While applauding Google’s decision not to compromise its beliefs in order to simply gather more eyeballs in China, the subject of cyberspace freedom is, once again, being discussed. The Search Engine behemoth isn’t making any money in China, so it’s not as if this proud stance will cost them anything, but it makes the right decision to do this and state that “Do no Evil” is more than a motto. Most companies would take the position that more eyes mean higher rates for Ad Words so on behalf of all of us, Thanks ‘Googs’. When contrasted with the US financial institutions, the company is certainly making a case that it’s ideals are worth more than it’s share price; a ray of sunshine in the gloom of corporate America. But does the existence of an unpoliced Internet as a whole in our lives mean now what it used to?

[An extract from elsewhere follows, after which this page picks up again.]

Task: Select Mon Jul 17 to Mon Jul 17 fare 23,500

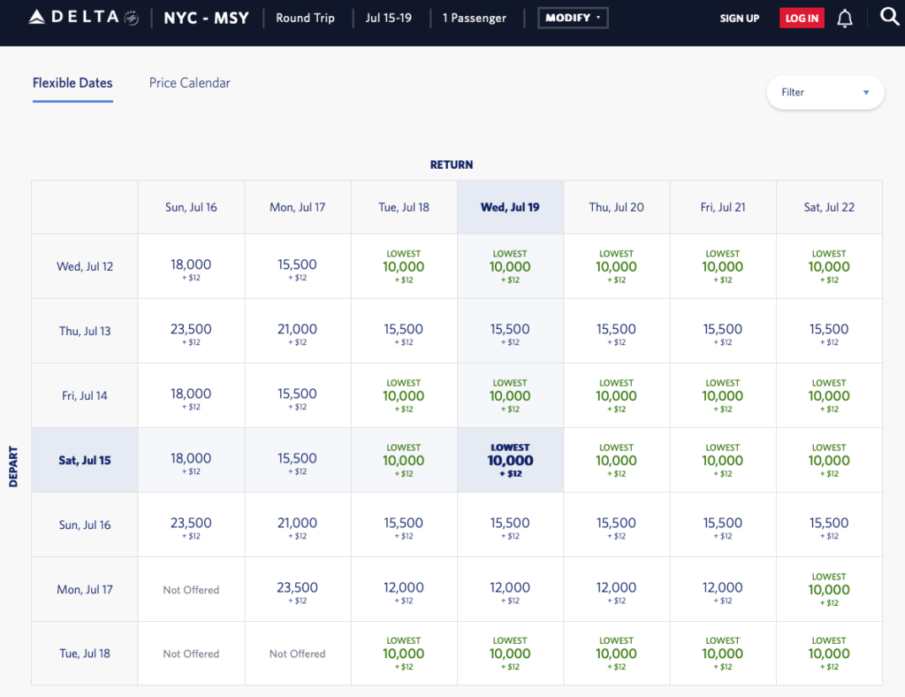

The Chinese government may well have been spying on G-Mail account holders, but is it the only Government doing so? It’ a knee-jerk reaction to look at this as a case of a Communist regime, once again taking people’s freedoms away, but if you don’t think that most Governments are doing this, you are dreaming. If your own ruling political party’s secret service were watching you, do you feel any freer where you live than in Beijing? The fact that the US Secretary of State, Hillary Clinton, made such a public fuss about Google’s decision may sound like freedom loving America bitch-slapping it’s Eastern foe, but we all know that all US citizens are being spied on.
The freedom to read and write what you want across a borderless global system comes at a cost: Hacker’s, Viruses, Spam, and predatory individuals are something that we put up with in order to chat with someone in a far flung corner about the mundane seconds of our own lives. If you believe that the ‘net is home to evil doers that don’t need to communicate in public, then what does that say about your feelings concerning the outbreak of laptops in coffee shops? Are those people that you don’t really want to talk to really Twittering on about what they just bought, or do you believe that their conversations a re more nefarious?
If you don’t trust anyone enough to talk to them in public, then you get the Internet you deserve. It’s easier to have numerous instantaneous pen pals across the globe than to open up about yourself to a real live person, but what does that say about the generation now in their teens, and what are they opening themselves up for in the future? There may be an argument for some kind of expanded control if the entire planetary communication is now online. We have always measured our species’ advances in technological terms, but we may have created something here that will enslave us. If this is true, the decision to keep one tiny part of the globe out of the conversation because someone may be listening may do more harm than good.